Frankie and I exchange glances. He sounds like he’s living every lawyer’s dream. “Is that so terrible? Everyone I know who practices law hates it,” I say.

“He’s a great lawyer and now sits at home most days. I don’t even know what he does there other than probably scratch his balls and watch reruns of old football games.” Julie tips her glass toward me. “It was false advertising. He sold himself as one type of person and then ended up being someone else. If I wanted a couch-surfing slacker, there are plenty hanging around.”

“A girl’s gotta do what a girl’s gotta do.” As Luna taps the edge of her glass against Julie’s, she kicks me under the table. I dutifully join the cheers at the center of the table, and so does Frankie because this is happy hour but also lady solidarity hour. If girls can’t bitch about bad boyfriends to other girls, what is even the point?

Chapter Three

DYLAN

“Oh hey, Julie.” Reluctantly, I open the door to my drunk and disheveled ex. It’s one in the morning, and I tried to ignore the incessant ringing of the doorbell, but when the dog next door started barking, I hauled myself out of bed.

“Why?” she cries, launching herself into my arms.
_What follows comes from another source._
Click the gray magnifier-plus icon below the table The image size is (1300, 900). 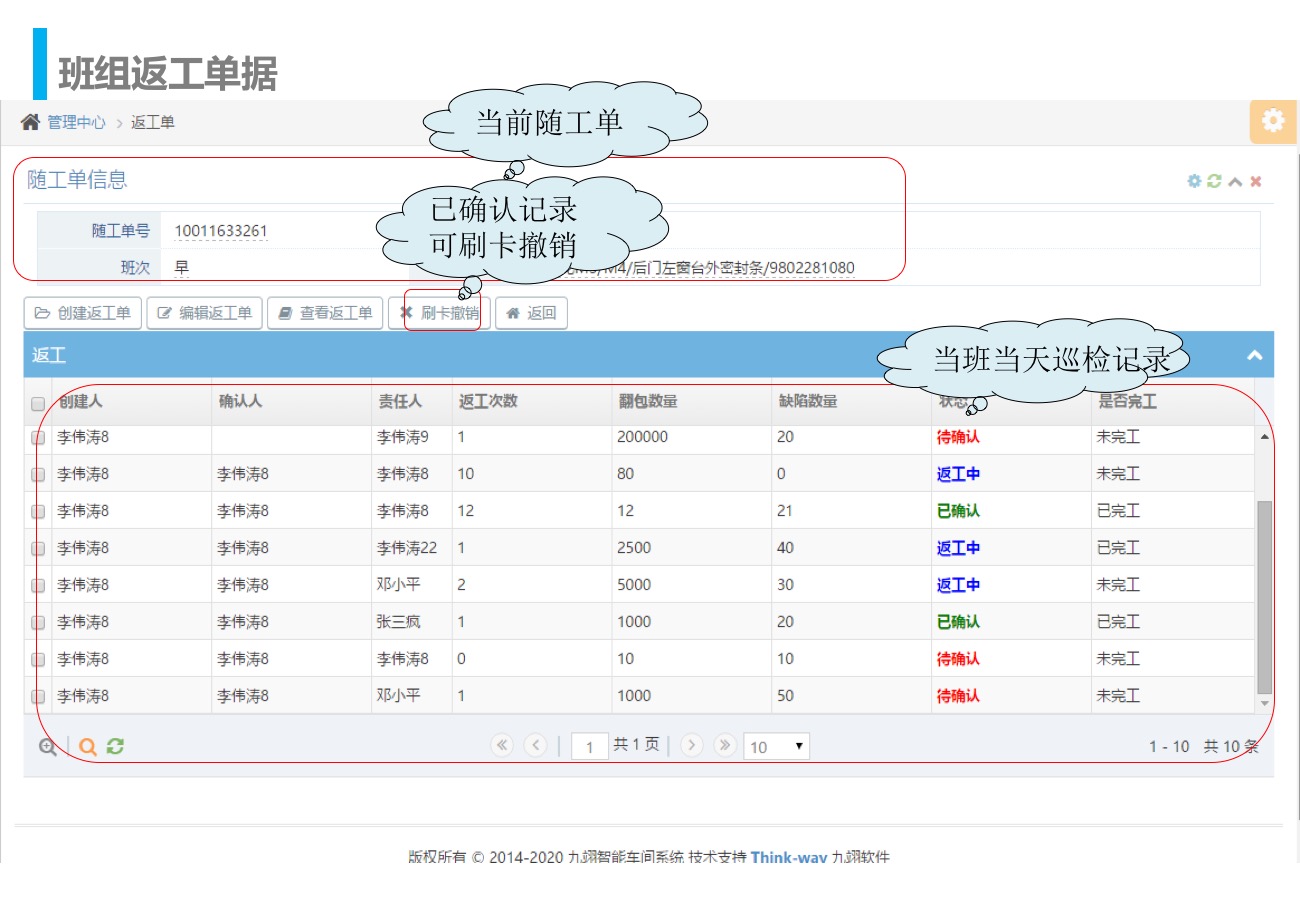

The smell of booze and stale smoke fills my lungs. I half-carry, half-drag her into the living room and drop her onto the sofa.
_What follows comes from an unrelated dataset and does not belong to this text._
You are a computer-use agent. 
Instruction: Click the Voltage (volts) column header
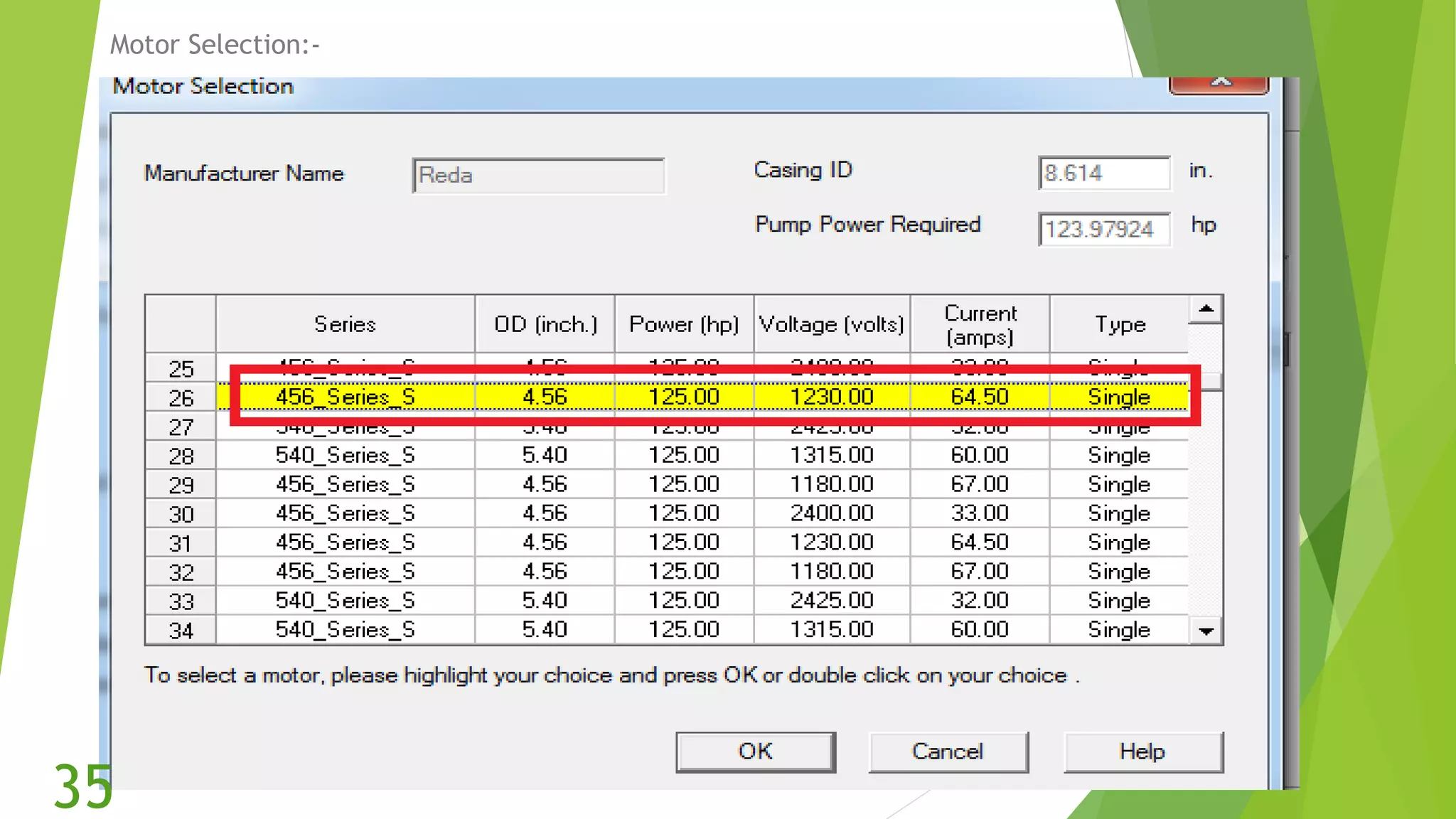(831, 324)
“Julie, we’re broken up now, so you can’t be showing up at my house at all hours of the day and night. You shouldn’t be showing up at all. People that break up go to their own houses. That’s the whole point of breaking up.” I shove a hand through my hair. Julie decided she wanted to stop dating a few weeks ago, which I was fine with.

“We don’t have to be broken up. We can date again. I still love you. You just need to go back to law. It’s your calling.”

That’s one way to put it. Albatross would be another.

“You’re going to be thrilled to know that I’m wrapping up my last two cases this month and then closing the law office for good.”

“Noooooo,” she wails.

A weeping woman is a nightmare. A weeping drunk woman who is trying to shame me back into an active law practice is the precipice to hell. This is punishment for being a dick to women in the past. I leave the crying Julie to fetch a glass of water and aspirin. When I return, snoring has replaced the tears. I set down the water and pills and lay a blanket my mom knitted over Julie’s passed-out body.

I should kick her out, but I feel guilty over not caring that she broke up with me.

To be honest, I hadn’t realized we were dating in the first place. I was at a park, staring at the grass wondering what was so great about getting in touch with nature, when this woman started talking to me. She was a fitness fan—yoga and Pilates specifically. She talked about how flexible these exercises made her. I nodded along because my mom had just been diagnosed with cancer, and I could hear her telling me it cost nothing to be polite. She was wrong. It actually took a lot of effort to appear interested in things that aren’t interesting.